Even with the constraints removed, while it may become more tractable to solve each individual optimization problem, we would still need to solve this optimization problem for every state in our state space and for all time steps. Hopefully you can see that this will become intractable very quickly, especially for large state spaces and long horizons. Even if it is a relatively small problem and we could enumerate over all possible state, control, and timesteps, it would involve a lot of repeated and wasted computations. This is where the principle of optimality helps!

Bellman equation

Using the principle of optimality, we can break up the defintion of the value function (11) into two parts as follows (again, removing the constraints to make it more notationally simple)

\[ V^\star(x_k,t_k) = \min_{u_{k}} \biggl( J(x_k, u_k, t_k) + \min_{u_{1:N-1}} \sum_{k=k+1}^{N-1} J(x_k, u_k, k) + J_N(x_N) \biggl) \]

We have simply separated out the first term of the summation. But note that the remaining summation term is simply \(V^\star(x_{k+1}, t_{k+1})\), the value function at the next state and next time step! Now, we can rewrite it as,

\[ V^\star(x_k,t_k) = \min_{u_{k}} \biggl( J(x_k, u_k, t_k) + V^\star(x_{k+1}, t_{k+1}) \biggl) = \min_{u_{t}} \biggl( J(x_k, u_k, t_k) + V^\star(f(x_k, u_k, t_k), t_{k+1}) \biggl) \]

So now this optimization problem looks relatively easy to compute!
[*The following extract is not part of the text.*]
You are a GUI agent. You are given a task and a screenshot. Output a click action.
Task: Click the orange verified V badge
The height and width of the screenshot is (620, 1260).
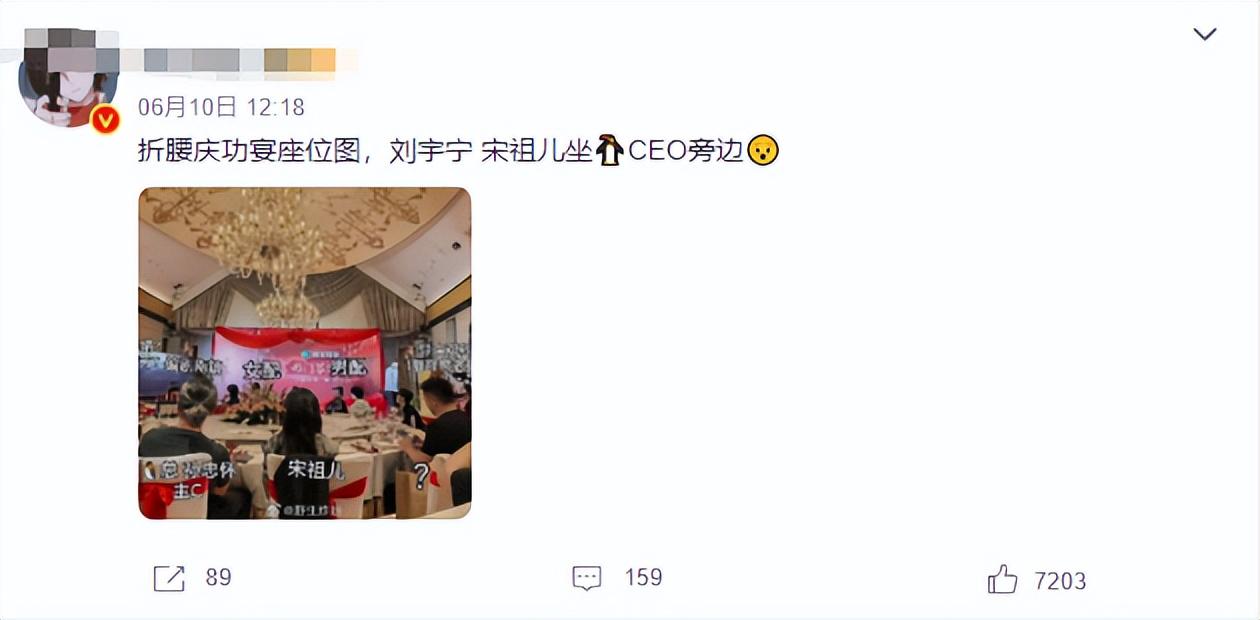pos(105,120)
Out of all the possible controls, pick the one that minimizes the sum of the immediate cost \(J(x_k, u_k, t_k)\) and the value at the next state \(V^\star(x_{k+1}, t_{k+1})\). Okay! But first we need to know \(V^\star(x_{k+1}, t_{k+1})\). Well that just looks like the original problem we had, but the time step has progressed by one. So we can repeat what we have above for \(t_{k+1}\). But then we will have the same problem again for \(t_{k+2}\), and so forth.

\[\begin{split} \begin{align*} &V^\star(x_{k+1},t_{k+1}) = \min_{u_{k+1}} \biggl( J(x_{k+1}, u_{k+1}, t_{k+1}) + V^\star(x_{k+2}, t_{k+2}) \biggl)\\ &V^\star(x_{k+2},t_{k+2}) = \min_{u_{k+2}} \biggl( J(x_{k+2}, u_{k+2}, t_{k+2}) + V^\star(x_{k+3}, t_{k+3}) \biggl)\\ &\vdots\\ &V^\star(x_{N-1},t_{N-1}) = \min_{u_{N-1}} \biggl( J(x_{N-1}, u_{N-1}, T_{N-1}) + V^\star(x_{N}, t_N) \biggl) \end{align*} \end{split}\]

Then we notice that at the end of horizon at timestep \(N\), the value at being at state \(x_N\) is given by \(J_N(x_N)\). As such, we have a terminal condition, \(V^\star(x_{N}, t_N)=J_N(x_N)\). Basically, what we have described just now is dynamic programming! and the base case is at timestep \(N\) with \(V^\star(x_{N}, t_N)=J_N(x_N)\). With the base case defined, we can then sweep through the timestep, working backward in time, \(N, N-1,...,2,1,0\).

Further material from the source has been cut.